別名:『当て馬の女帝』、『超時空芸人モノリス』、『零の令嬢』


▽ステータス

 ・財力:AA     ・容姿:AAA

 ・血統:S++    ・魔力:SSS+

 ・社交:SS     ・悪運:E(暫定)

――


 勝てないけれど、人気はある。そんな境遇そのものは悪くないと感じている。支えてくれるファンも多く、おかげでテレビに出演する機会も少ないない。テレビの司会者に女芸人と思われていることは癪に障るが。モノリスアウトの強要には辟易としているが。悪くない生活をさせてもらっている。


 けれど、そんな現状は私自身が許せない。悪役令嬢に転生したが最後、この程度の幸せを享受してはいけない。目指すのは、最大限の幸福。それを誰よりも早く掴み取る。純白のウエディングドレスに身をつつみ、『白馬の王子様』の腕のなかでほほ笑むこと。それが応援してくれているファンに見せるべき姿だ。ゆえに私は勝ちにいく。

 ――たったひとつの冴えたやり方で。


『舞台が整いました。時空標準時で三分後に転生します』


 婚姻の女神、ヘラの声が頭に直接響く。

 うんと背伸びをした後、腰まである黒髪を結ってポニーテールにする。

 パンパンと頬を叩いて、気合を入れれば臨戦態勢。誰にだって負けるものか、ぶっちゃけで勝ってファンの度肝を抜いてやる。まだ見ぬ王子様の驚く姿を想像し、口角をあげると五秒前。――4、3、2、1。


「この試合に勝って、思う存分マリッジブルーに浸ってやらぁっ……!」


 そう叫んだ瞬間、私の意識は失われ、戦いの火蓋が切られた。



 序盤、幼少期コーナーの先頭を走るのは、私だ。

 といっても、この流れ自体は普段のレースと変わらない。チート能力を持たない私はその代わりに成長速度が速い。生後半年もすれば、魔術を覚えることができる。さらに侯爵令嬢であるため、金もコネもリソース不足になることはない。


 だが、現環境においては、武力チートなおてんば娘が舞踏会に殴り込んでプリンスが惚れる、『ふ、おもしれー女』コンボが主流であるため、たいした金もコネもアドヴァンテージにならない。純粋な力がすべてを支配している。

 一番人気のアリーナ・ダイヤモンドはあと三話もすれば、魔王の首をはねているだろう。しかも、手刀で。


 これじゃ、プリンスを脅しているだけではないか、私は思う。しかし、これが最適解なのは事実だ。異議を申し立てたいのなら、勝ってレジェンドたちを否定しなければならない。

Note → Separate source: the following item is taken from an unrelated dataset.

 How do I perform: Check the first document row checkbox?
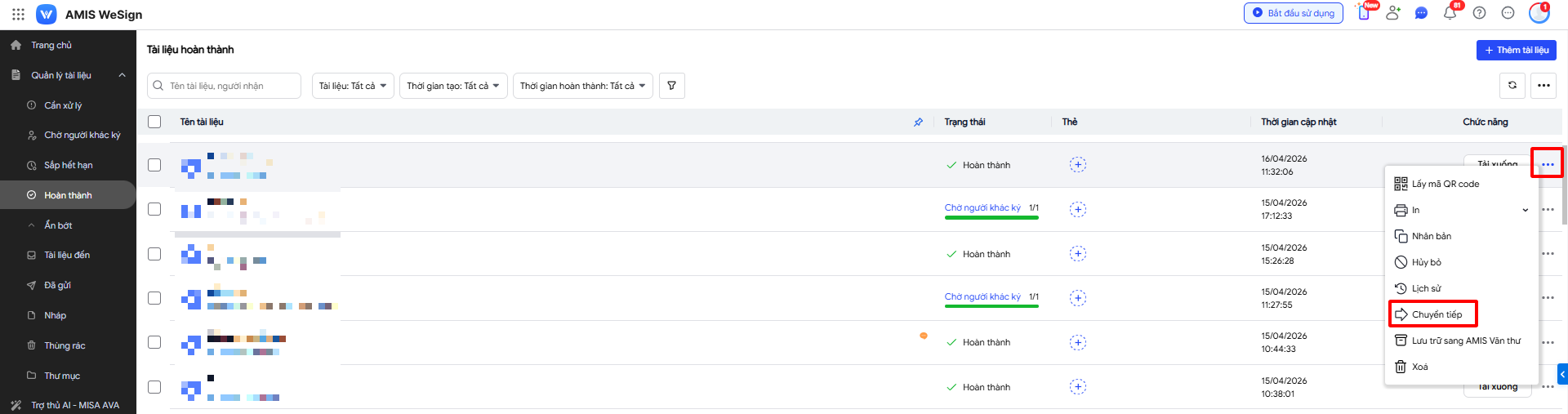[x=154, y=165]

「ホントは聖魔女の師弟になりたいのだけど、そんな時間はなさそうね。ギアをあげましょ」


 そう呟いて、肉体を十年成長させる禁術を発動した。幼少期スキップストリームだ。ちなみに脳筋令嬢たちはチートスキルを用い、武術の極地へとたどり着くことで、絶世の美女に変化するので、すぐに追いついてくる。


 ……というか、既においていかれてるようだ。

「魔王が撃たれたっ……!」父の喜々とした声が館に響いた。


「予定より二話も早い。ここで離されたら最後、追いつけなくなる。――ぶっつけ本番で成功させないと勝ち筋はなさそうね」


 焦りを覚えながら、転移の魔法陣を創っていく。本来ならば王立魔導学園に飛び級で入学し、プリンスと接触するのだが、スキップ。直接、本丸へとワープするしかない。目的地は魔王城の大図書館だ。……転移成功っ!

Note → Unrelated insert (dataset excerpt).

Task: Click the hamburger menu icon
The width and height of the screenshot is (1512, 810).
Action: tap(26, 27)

「地下999+9階に封じられた『メフィストフェレス』。その正体は魔王ですら持て余していた魔力そのもの。魔力とは可能性の塊。だから器さえ整えば、あなたを掌握できると思ったの。……まずはわたしが賭けに勝ったのか、教えなさい。メフィストフェレス」


 その実、私はチートスキルがないわけではない。使えなかっただけなのだ。莫大な魔力を引き換えに世界を書き換える力、『悪(魔使)役令嬢』を。


【我は零。貴様は零乗、我に零を掛ける者。ゆえに壱と成る】

「0 の 0 乗は1だから、わたしが勝てるって認識でいい……?」

【そうだ、『零の令嬢』よ、勝利の味を知るがよい】


 メフィストフェレスが唸ると、視界が歪み、世界が壊れた。

 やったのか……?

 期待と不安ではち切れそうになりながら、すべてが黒に飲み込まれた。



 目が覚めると、空が吹雪いていた。

 いや、違う。これは雪ではない。


 ――悪役令嬢券だ。


 純白の小さなチャペル。その周りを囲むように観客席がある。

 どうやら、レースは終了したらしい。


 トーキョー多次元会場が、世界が、全時空が、悲鳴をあげていた。

 明日からどうやって生きて行けばいいんだと嘆く声が九割九分九厘。

 残りの奇特な連中だけが、腕を振り上げて雄叫びを上げていた。


「「「信じていたぞぉぉぉぉぉ! ローラ・ガーネットぉぉぉぉっ!」」」

『信じられません、信じられないことが起こりましたっ! 奇跡が起こったとでもいうのでしょうか。レジェンド令嬢を差し置いて圧倒的な勝利を手にしたのはなんと、八番、ローラ。ローラ・ガーネットだっ!』


 というわけで、私の賭けは成功したらしい。悪魔を利用する。その単純明快なようで複雑に絡み合った問題をひとつひとつ断ち切ったのが勝因なのか……。自分でいうのもなんだが、まったく信じられない。


「なんて、振り返りをしてしまうのは、負けしか知らない悪い癖だよ」


 イケメンボイスが耳元でそう囁く。そこから考えるにどうやら私は『白馬の王子様』に抱きかかえられているらしい。待ってほしい、まだ心の準備が出来てない。心拍数が跳ね上がるのがよく分かった。そうして、彼の顔を見る。

 ――驚いた。白馬の王子様がそこに居た。

 いや、正確に言い表すならば、顔面が白馬の王子様がそこに居た。

 なんということだろう、私は彼を知っている。


「あの時のテレビの司会者っ!?」

「驚いたかい? 僕は驚いたよ、王子様の顔も見ないで勝ちにくるのだから」

「あんたって、あの世界の王子様だったの? 現代日本のバラエティー番組に出てるのに?」

「逆転生しちゃダメな道理もないだろう?」

「やられた……。どうせ勝てないと思って、『白馬の王子様』はノーマークだった……」

「じゃあ、クーリングオフでもするかい?」

「まさか。私が一番好きな童話は『美女と野獣』よ」


 つまり、性癖ど真ん中ってわけ。

 悪魔に願って白星を得た甲斐があったね。


「そんなこんなでガハハっと大勝利っ!」


 ――たまにはこんなモノリスアウトも悪くない。